A comprehensive experimental and theoretical study was able to demonstrate that the observed reaction was a concerted reductive elimination process; kinetic studies were consistent with reductive elimination, and DFT calculations supported a reductive elimination mechanism.⁷ Calculations on a “real” system indicated an “associative” pathway with a small activation barrier (14.1 kcal mol⁻¹) and overall endothermic reaction (−9.2 kcal mol⁻¹) (Scheme 2). In the transition structure (TS) the change in orbital populations is in accord with reductive elimination; there is mixing of C_carbene p(π), the C_Me and the Pd d orbitals. This mixing of orbitals allows the C_carbene–C_Me bond to form (Fig. 1). The plane of the NHC ligand is at a substantial angle to the coordination plane (commonly 60–80°) and hence the C_carbene p(π), which is perpendicular to the NHC plane is correctly oriented to interact with the Me group (Fig. 1). The d orbital with the appropriate orientation for the three-centre interaction is the d_xy orbital. In the encounter complex the population of the d_x²−y² orbital increases along with the population of the 5s orbital; the C_carbene–C_Me bond is fully occupied with no d involvement and the N p(π) → C_carbene p(π) is purely p in character, as in the starting complex. The p(π) occupancy of the C_carbene has increased due to greater delocalization of the imidazolium cation.

Fig. 1

Scheme 2

Impact of reductive elimination on the application of NHCs in catalysis

Electronic and structural factors associated with NHC ligands generate conditions wherein they are particularly susceptible to reductive elimination. This reaction has major consequences for the application of NHC–M complexes in catalysis. The alkylcarbene reductive coupling can be facile resulting in decomposition of the catalyst. Aryl–M–carbene complexes (M = Pd, Ni) also readily decompose by a reductive elimination process to give 2-arylimidazolium salts. In a fundamental study, investigating oxidative addition of aryl halides to Pd(0), and the Heck reaction, the addition of aryl iodide to Pd(tmiy)₂(MAH) (tmiy = 1,2,3,4-tetramethylimidazol-2-ylidene, MAH = maleic anhydride) at 60 °C yielded a mixture of products, which included the desired oxidative addition product Pd(tmiy)₂(Ph)I and the product 2-phenylimidazolium salt, 4, resulting from reductive coupling of the aryl group and tmiy.¹² Moreover, warming the complex (tmiy)₂Pd(Ar)I (Ar = 4-nitrobenzene), formed from the room-temperature oxidative addition of aryl iodide to Pd(tmiy)₂, gave rise to the reductive elimination product 5 as the major product. Caddick, Cloke et al. observed a similar behaviour when investigating catalytic amination reactions using Pd(NHC)₂ complexes as precatalysts; the oxidative addition of aryl chloride to Pd(NHC)₂ [where NHC = 2,6-di(PrⁱC₆H₃)imidazolidine-2-ylidene] gave only the product 6.¹³

The competitive interplay between decomposition on one hand, and effective catalysis on the other is readily seen from an investigation of a stoichiometric Heck reaction between n-butyl acrylate and the complex (tmiy)₂Pd(Ar)I (Ar = 4-nitrobenzene), at sub-ambient temperatures. The reaction beautifully illustrates this competition between reductive elimination and Heck coupling (Scheme 3).¹² Under these conditions, both Heck chemistry and reductive elimination are occurring, and the relative degree of each is temperature dependent; at lower temperatures reductive elimination predominates, however, as the temperature is raised and as catalytic conditions are applied the Heck reaction proceeds almost exclusively. In the former case the coordinated NHC is behaving as a reaction intermediate, whereas in the latter it is a “non-participative” spectator ligand. Interestingly, the decomposition products isolated from the reaction (products in boxes) provide a clear steer on the mechanism of the Heck reaction. Furthermore, from Scheme 3 it is evident that as well as carbene–aryl reductive coupling carbene–hydride reductive elimination also occurs, to give 2-hydridoimidazolium salt, 7.

Set tasks =
a. In the text on reductive elimination at NHC complexes, which d orbital is oriented correctly for the three-centre interaction?
b. Render the part of the records that opens with the line containing "Task: Click the face" and closes with the line containing "Action: [16, 72]" as a Markdown table with the columns Row and Line. Leave out blank lines.
The text and the records are unrelated to each other.

Material for this task =
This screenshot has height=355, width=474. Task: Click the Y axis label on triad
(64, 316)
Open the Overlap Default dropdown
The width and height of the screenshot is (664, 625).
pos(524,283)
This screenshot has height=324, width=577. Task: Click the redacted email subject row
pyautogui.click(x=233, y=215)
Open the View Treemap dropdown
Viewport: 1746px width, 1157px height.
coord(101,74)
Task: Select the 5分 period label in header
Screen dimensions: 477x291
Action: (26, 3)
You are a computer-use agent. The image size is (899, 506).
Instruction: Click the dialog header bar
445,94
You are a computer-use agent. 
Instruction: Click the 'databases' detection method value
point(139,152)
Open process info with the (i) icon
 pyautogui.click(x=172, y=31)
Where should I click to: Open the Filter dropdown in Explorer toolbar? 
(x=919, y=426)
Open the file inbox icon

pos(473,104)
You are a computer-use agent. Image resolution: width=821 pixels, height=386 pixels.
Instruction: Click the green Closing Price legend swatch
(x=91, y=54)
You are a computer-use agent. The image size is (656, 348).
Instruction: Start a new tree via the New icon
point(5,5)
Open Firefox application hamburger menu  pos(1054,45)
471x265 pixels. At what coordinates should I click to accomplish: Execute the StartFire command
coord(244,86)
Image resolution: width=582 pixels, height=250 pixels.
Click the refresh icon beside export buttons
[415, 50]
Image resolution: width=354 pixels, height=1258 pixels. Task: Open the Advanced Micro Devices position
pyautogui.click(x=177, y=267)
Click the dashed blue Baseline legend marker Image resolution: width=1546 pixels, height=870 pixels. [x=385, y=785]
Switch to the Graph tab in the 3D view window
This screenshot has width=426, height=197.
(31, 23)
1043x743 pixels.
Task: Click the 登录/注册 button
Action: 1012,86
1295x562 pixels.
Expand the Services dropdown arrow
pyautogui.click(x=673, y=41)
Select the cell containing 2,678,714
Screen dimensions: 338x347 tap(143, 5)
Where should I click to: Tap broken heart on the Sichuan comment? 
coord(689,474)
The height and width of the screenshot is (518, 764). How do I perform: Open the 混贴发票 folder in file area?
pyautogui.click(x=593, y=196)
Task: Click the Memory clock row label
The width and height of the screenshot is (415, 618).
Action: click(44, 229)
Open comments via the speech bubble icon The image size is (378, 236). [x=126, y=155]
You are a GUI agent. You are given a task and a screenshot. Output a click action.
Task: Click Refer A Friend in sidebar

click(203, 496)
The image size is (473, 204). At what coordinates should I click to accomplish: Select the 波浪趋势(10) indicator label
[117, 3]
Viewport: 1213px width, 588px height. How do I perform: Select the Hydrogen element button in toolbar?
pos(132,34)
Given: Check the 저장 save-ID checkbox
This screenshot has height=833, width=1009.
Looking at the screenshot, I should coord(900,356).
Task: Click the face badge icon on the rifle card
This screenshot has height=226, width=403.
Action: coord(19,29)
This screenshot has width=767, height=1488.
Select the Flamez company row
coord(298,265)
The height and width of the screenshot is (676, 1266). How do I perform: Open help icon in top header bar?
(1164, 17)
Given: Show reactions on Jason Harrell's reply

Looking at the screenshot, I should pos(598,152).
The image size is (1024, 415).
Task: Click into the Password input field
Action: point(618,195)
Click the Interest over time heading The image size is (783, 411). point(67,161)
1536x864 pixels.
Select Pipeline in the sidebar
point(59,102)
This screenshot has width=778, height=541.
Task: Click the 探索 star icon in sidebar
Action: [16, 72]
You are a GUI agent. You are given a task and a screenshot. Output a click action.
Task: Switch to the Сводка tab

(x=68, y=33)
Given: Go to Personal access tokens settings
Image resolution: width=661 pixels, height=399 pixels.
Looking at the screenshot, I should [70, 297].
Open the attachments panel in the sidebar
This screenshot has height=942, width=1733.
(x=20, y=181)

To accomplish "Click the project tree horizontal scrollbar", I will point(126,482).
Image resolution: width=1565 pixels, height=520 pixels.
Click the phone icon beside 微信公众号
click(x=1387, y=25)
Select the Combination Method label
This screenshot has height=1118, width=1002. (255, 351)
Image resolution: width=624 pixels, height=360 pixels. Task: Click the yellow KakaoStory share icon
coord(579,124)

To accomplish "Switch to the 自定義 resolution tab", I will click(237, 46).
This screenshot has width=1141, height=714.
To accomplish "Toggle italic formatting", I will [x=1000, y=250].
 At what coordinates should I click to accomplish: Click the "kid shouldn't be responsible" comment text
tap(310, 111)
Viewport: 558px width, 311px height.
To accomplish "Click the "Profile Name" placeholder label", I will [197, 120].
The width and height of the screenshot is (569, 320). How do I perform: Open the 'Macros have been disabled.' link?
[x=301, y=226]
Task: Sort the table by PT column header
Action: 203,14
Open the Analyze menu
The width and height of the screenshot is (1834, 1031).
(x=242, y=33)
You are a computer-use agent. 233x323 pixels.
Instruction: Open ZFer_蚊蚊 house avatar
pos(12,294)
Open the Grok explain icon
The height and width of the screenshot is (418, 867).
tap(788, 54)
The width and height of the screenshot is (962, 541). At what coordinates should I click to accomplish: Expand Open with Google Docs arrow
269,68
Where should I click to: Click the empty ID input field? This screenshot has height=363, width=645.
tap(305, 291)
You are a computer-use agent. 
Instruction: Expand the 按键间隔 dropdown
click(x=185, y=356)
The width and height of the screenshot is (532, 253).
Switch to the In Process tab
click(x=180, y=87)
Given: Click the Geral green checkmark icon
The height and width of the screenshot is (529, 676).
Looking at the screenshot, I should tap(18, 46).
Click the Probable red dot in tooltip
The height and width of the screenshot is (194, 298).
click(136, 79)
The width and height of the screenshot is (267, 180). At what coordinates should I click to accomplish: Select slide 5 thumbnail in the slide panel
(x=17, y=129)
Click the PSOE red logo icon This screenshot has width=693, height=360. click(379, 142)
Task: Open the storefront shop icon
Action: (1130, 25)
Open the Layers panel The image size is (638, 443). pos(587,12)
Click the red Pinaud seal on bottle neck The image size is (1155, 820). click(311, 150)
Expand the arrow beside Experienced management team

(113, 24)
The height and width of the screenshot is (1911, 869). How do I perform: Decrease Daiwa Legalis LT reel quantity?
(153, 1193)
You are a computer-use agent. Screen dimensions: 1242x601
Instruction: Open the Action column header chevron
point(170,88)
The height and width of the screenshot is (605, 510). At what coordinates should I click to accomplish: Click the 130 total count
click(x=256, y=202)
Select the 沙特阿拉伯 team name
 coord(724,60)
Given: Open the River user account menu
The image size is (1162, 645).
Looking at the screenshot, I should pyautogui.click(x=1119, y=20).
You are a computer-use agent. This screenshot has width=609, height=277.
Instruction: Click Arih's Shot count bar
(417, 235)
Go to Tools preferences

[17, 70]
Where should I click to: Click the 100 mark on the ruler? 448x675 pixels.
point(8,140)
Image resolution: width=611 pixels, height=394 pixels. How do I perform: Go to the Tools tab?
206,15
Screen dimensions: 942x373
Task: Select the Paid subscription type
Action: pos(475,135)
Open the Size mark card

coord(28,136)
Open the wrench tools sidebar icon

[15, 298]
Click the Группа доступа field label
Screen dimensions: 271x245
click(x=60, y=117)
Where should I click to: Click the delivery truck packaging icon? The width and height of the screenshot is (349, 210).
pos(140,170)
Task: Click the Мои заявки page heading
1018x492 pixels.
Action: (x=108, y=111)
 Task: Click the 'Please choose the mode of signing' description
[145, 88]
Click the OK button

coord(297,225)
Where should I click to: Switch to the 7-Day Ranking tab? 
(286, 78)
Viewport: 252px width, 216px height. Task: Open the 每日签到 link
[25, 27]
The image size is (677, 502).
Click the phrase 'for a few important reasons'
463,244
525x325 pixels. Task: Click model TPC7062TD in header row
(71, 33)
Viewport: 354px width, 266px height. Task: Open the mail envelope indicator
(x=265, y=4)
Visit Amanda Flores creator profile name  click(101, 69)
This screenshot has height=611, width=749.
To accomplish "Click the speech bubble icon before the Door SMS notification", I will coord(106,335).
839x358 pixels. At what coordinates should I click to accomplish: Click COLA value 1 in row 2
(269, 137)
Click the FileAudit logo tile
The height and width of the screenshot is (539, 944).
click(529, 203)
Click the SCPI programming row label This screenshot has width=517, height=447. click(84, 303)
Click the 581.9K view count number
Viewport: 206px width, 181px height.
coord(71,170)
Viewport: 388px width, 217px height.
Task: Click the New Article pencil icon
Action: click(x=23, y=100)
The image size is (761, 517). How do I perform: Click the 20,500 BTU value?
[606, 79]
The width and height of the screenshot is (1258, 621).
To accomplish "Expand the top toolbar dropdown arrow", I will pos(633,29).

Outputs in order =
a. The d_xy orbital.

b.
| Row | Line |
|---|---|
| 1 | Task: Click the face badge icon on the rifle card |
| 2 | This screenshot has height=226, width=403. |
| 3 | Action: coord(19,29) |
| 4 | This screenshot has width=767, height=1488. |
| 5 | Select the Flamez company row |
| 6 | coord(298,265) |
| 7 | The height and width of the screenshot is (676, 1266). How do I perform: Open help icon in top header bar? |
| 8 | (1164, 17) |
| 9 | Given: Show reactions on Jason Harrell's reply |
| 10 | Looking at the screenshot, I should pos(598,152). |
| 11 | The image size is (1024, 415). |
| 12 | Task: Click into the Password input field |
| 13 | Action: point(618,195) |
| 14 | Click the Interest over time heading The image size is (783, 411). point(67,161) |
| 15 | 1536x864 pixels. |
| 16 | Select Pipeline in the sidebar |
| 17 | point(59,102) |
| 18 | This screenshot has width=778, height=541. |
| 19 | Task: Click the 探索 star icon in sidebar |
| 20 | Action: [16, 72] |